# Module 1 Homework
## Docker & SQL

In this homework we'll prepare the environment and practice with Docker and SQL

Question 1. Knowing docker tags

Run the command to get information on Docker

docker --help

Now run the command to get help on the "docker build" command:

docker build --help

Do the same for "docker run".

Which tag has the following text? - Automatically remove the container when it exits

    --delete
    --rc
    --rmc
    --rm

In [1]:
# sudo docker --help

Question 2. Understanding docker first run

Run docker with the python:3.9 image in an interactive mode and the entrypoint of bash. Now check the python modules that are installed ( use pip list ).

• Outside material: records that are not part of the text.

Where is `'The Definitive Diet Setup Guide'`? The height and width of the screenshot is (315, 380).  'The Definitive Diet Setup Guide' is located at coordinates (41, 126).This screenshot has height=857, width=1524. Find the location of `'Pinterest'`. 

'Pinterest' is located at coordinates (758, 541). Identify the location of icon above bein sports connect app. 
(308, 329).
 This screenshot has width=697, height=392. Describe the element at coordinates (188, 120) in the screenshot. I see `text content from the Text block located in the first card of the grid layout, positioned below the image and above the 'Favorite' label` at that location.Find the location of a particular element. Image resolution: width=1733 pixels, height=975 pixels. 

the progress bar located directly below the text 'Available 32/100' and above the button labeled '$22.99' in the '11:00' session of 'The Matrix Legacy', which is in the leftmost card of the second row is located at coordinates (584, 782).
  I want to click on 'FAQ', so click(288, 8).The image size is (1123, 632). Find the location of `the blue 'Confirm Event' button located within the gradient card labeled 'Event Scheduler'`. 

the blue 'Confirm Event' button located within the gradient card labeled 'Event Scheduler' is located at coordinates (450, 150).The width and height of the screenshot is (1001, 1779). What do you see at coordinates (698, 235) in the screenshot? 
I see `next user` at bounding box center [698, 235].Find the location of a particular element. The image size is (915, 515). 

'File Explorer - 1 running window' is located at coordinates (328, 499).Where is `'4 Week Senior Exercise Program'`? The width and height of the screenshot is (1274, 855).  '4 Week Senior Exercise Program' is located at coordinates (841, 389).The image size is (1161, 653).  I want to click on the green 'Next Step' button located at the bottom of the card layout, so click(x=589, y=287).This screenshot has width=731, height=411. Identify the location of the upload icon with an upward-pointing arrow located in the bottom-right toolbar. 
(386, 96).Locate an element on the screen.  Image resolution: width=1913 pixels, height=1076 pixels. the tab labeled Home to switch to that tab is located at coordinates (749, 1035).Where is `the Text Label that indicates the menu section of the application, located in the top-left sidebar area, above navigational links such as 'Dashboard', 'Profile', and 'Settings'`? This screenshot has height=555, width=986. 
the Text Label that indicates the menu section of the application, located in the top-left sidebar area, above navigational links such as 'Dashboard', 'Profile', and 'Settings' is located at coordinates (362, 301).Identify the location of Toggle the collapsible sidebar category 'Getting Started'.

What is version of the package wheel ?

    0.42.0
    1.0.0
    23.0.1
    58.1.0

In [2]:
# sudo docker run -it puthon:3.9 --entrypoint bash
# pip list
# 0.40.0

Prepare Postgres

Run Postgres and load data as shown in the videos We'll use the green taxi trips from September 2019:
<code>
wget https://github.com/DataTalksClub/nyc-tlc-data/releases/download/green/green_tripdata_2019-09.csv.gz
</code>

You will also need the dataset with zones:
<code>
wget https://s3.amazonaws.com/nyc-tlc/misc/taxi+_zone_lookup.csv
</code>

Download this data and put it into Postgres (with jupyter notebooks or with a pipeline)

In [3]:
import pandas as pd
from sqlalchemy import create_engine

In [4]:
user='root'
password='root'
host='localhost'
port=5432
dbname='ny_taxi'
engine = create_engine(f"postgresql://{user}:{password}@{host}/{dbname}")

Question 3. Count records

How many taxi trips were totally made on September 18th 2019?

Tip: started and finished on 2019-09-18.

Remember that lpep_pickup_datetime and lpep_dropoff_datetime columns are in the format timestamp (date and hour+min+sec) and not in date.

    15767
    15612
    15859
    89009

In [5]:
pd.read_sql_query(sql="""SELECT COUNT(1) AS NUM_TRIPS FROM green_trip_data
WHERE DATE(lpep_pickup_datetime) = TO_DATE('2019-09-18','YYYY-MM-DD')
AND DATE(lpep_dropoff_datetime) = TO_DATE('2019-09-18','YYYY-MM-DD');""", con=engine)

Unnamed: 0,num_trips
0,15612


Question 4. Largest trip for each day

Which was the pick up day with the largest trip distance. Use the pick up time for your calculations.

    2019-09-18
    2019-09-16
    2019-09-26
    2019-09-21

In [6]:
pd.read_sql_query(sql="""SELECT DATE(lpep_pickup_datetime)
FROM green_trip_data
ORDER BY EXTRACT(EPOCH FROM (lpep_dropoff_datetime - Lpep_pickup_datetime)) DESC
LIMIT 1;""", con=engine)

Unnamed: 0,date
0,2019-09-26


Question 5. The number of passengers

Consider lpep_pickup_datetime in '2019-09-18' and ignoring Borough has Unknown

Which were the 3 pick up Boroughs that had a sum of total_amount superior to 50000?

    "Brooklyn" "Manhattan" "Queens"
    "Bronx" "Brooklyn" "Manhattan"
    "Bronx" "Manhattan" "Queens"
    "Brooklyn" "Queens" "Staten Island"

In [7]:
pd.read_sql_query(sql="""SELECT b."Borough" --SUM(a.total_amount) 
FROM green_trip_data as a
INNER JOIN taxi_zone as b ON a."PULocationID" = b."LocationID"
GROUP BY b."Borough"
HAVING SUM(a.total_amount) >5000
ORDER BY SUM(a.total_amount) DESC
LIMIT 3;""", con=engine)

Unnamed: 0,Borough
0,Brooklyn
1,Queens
2,Manhattan


Question 6. Largest tip

For the passengers picked up in September 2019 in the zone name Astoria which was the drop off zone that had the largest tip? We want the name of the zone, not the id.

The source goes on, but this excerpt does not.